Saved entries:
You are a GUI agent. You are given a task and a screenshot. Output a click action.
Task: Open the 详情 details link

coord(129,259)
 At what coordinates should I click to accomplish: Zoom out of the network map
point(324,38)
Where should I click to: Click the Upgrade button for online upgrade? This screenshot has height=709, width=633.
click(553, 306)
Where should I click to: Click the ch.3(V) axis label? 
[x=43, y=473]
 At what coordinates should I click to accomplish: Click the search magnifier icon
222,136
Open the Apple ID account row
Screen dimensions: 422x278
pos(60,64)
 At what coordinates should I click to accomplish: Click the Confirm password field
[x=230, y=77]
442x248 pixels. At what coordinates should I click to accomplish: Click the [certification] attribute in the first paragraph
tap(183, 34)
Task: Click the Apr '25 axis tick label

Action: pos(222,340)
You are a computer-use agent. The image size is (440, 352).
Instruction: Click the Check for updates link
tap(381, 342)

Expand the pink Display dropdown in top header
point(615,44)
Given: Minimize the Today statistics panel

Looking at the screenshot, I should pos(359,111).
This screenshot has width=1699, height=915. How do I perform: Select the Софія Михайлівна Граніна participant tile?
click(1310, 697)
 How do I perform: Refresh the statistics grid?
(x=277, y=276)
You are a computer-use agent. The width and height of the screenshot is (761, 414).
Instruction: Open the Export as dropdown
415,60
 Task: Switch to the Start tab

WORK ORDER:
Would you copy out each line of the records above where the word "computer" occurs?

THE COMPLETED TASK:
You are a computer-use agent. The image size is (440, 352).
You are a computer-use agent. The width and height of the screenshot is (761, 414).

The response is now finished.